L’Europa e la Russia risultano essere legate a doppio filo per quanto riguarda le forniture di gas e discutere dei rapporti tra le due parti porta il discorso a mischiarsi con la geopolitica. Intreccio già visibile nelle passate tensioni con i Paesi dell’est Europa (Ex Repubbliche sovietiche) e ancora più chiaramente visibile in queste settimane, dopo l’intervento militare russo ai danni dell’Ucraina.
Questa news non vuole entrare nei particolari della guerra, ma cercare di analizzare quali sono i rapporti esistenti tra Europa e Russia e fino a quando questi possono resistere (soprattutto visti i recenti sviluppi relativi al pagamento delle forniture).
Il sistema energetico europeo si basa su un’architettura che può essere definita rigida, soprattutto in merito al gas naturale. La produzione europea è in forte calo da anni a seguito di una politica energetica volta a diminuire i costi di produzione (estrazione e lavorazione) e il conseguente inquinamento. Il problema di fondo è che non c’è stata, negli anni passati, una politica energetica europea: l’importazione dai paesi stranieri (Russia al primo posto, poi Algeria, Libia, Azerbaijan, Qatar e Norvegia) si basa infatti su accordi bilaterali. Così facendo il “sistema” risulta essere poco funzionale, sacrificando lo sviluppo di alternative quali impianti di rigassificazione e stoccaggi.
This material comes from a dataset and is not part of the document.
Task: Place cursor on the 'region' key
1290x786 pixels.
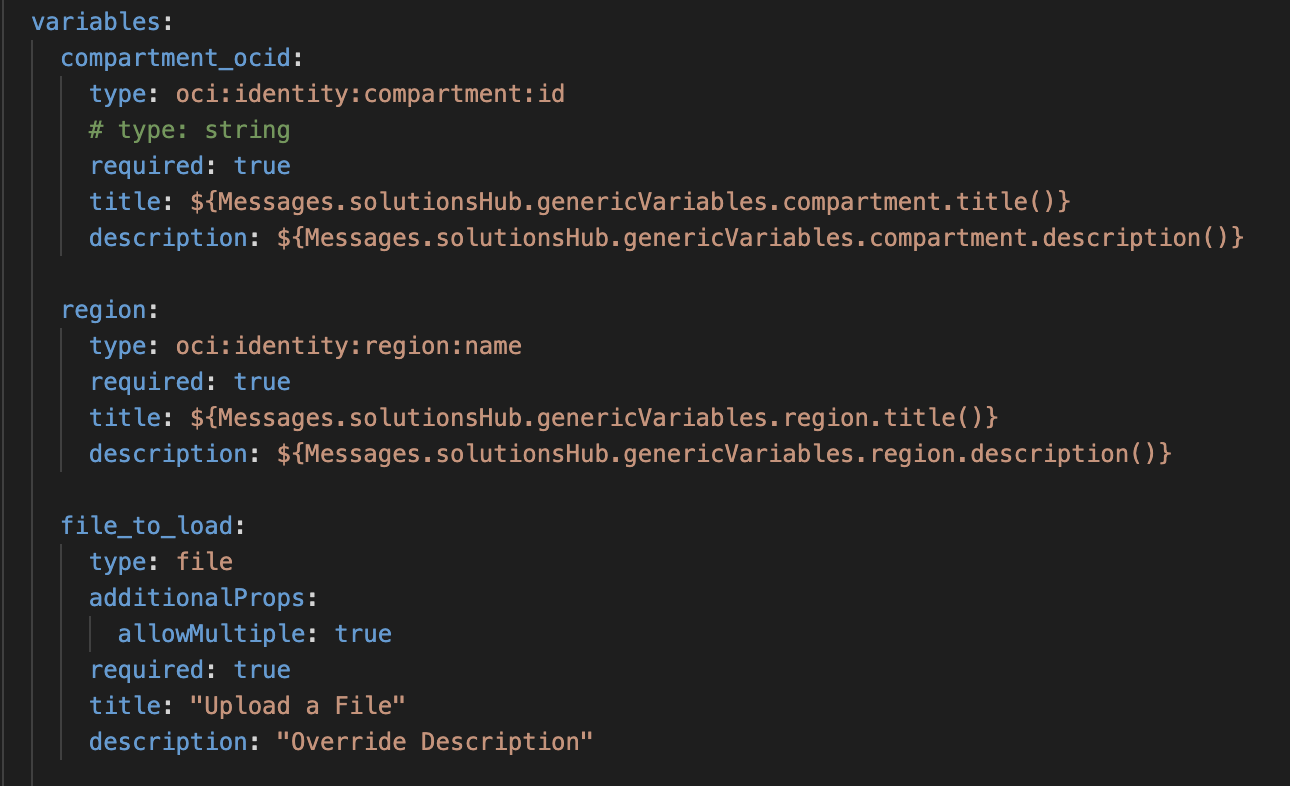Action: tap(102, 310)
Sembrerebbe, quindi, che l’Europa sia in balìa della Russia non avendo alternative che sostituiscano in modo sufficiente il gas proveniente da Est.
Questo approccio europeo ha portato però anche la stessa Russia a essere dipendente dall’esportare gas in Europa oltre a non averle fatto sviluppare maggiormente, come invece hanno fatto altri stati, altre tipologie di esportazione (quali il GNL). La mossa di Mosca sembra essere, forse in accordo con Pechino (che ne ha tutto l’interesse), quella di aumentare le esportazioni verso la Cina. Al momento però la quantità di gas venduto ai cinesi è molto inferiore rispetto a quanto la Russia esporta in Europa. In Cina arrivano circa 40 miliardi di mc, mentre in Europa 170/180 miliardi di mc. Ecco spiegata l’interdipendenza esistente tra Europa e Russia e il perché Germania e Italia (in primis) fossero, all’inizio del conflitto ucraino, contrarie a sanzioni sulle importazioni di gas e perché Gazprom non abbia fermato i rifornimenti (che nei mesi estivi e autunnali del 2021 erano stati ridotti). Sembra essere quindi remota la possibilità di un blocco totale delle importazioni (che per l’Italia e gli altri stati europei potrebbe essere drammatica).
È notizia dei giorni scorsi la decisione di Mosca di accettare solamente pagamenti in rubli per le forniture di gas (dell’altro giorno quella che la Duma stia valutando di estendere questa richiesta anche ad altri beni, come grano, petrolio e legname), azione forte ma che si basa appunto sulla consapevolezza russa che al momento l’Europa dipende da lei per il gas. Sembra però, dopo le informazioni emerse anche dalla telefonata di Draghi a Putin, che il gas possa essere pagato ancora in euro, solo successivamente avverrà la conversione in rubli da parte delle banche russe. Il ministro Cingolani ieri sera ha affermato che tutti i Paesi europei stanno studiando le implicazioni di questa decisione della Russia e che soprattutto le riserve italiane reggerebbero “anche in caso di brusche e improbabili interruzioni delle forniture russe”. La decisione di Putin sembra essere stata ideata per aggirare le sanzioni che hanno fatto crollare il valore della moneta russa con l’intento di farle recuperare terreno nei confronti di euro e dollaro.
Dire se e quanto questa situazione possa reggere non è possibile perché molto dipenderà da come si svilupperà il conflitto in Ucraina e soprattutto se l’Europa troverà in breve tempo altre fonti di approvvigionamento gas. L’UE e i governi dei principali stati hanno iniziato a muoversi già nelle scorse settimane per aumentare la diversificazione delle importazioni aumentando quelle provenienti dal Nord Africa e dal Medioriente oltre all’acquisto di GNL dagli Stati Uniti. La speranza è quella che, in caso di blocco sul fronte russo, vengano trovate alternative prima del prossimo inverno, così da poter terminare il riempimento degli stoccaggi iniziato oggi 1 aprile. I negoziati per la pace in Ucraina sembrano procedere anche se l’idea di molti analisti è che Putin voglia arrivare a trattare direttamente con gli Stati Uniti, i soli dai quale vuole avere le garanzie che cerca.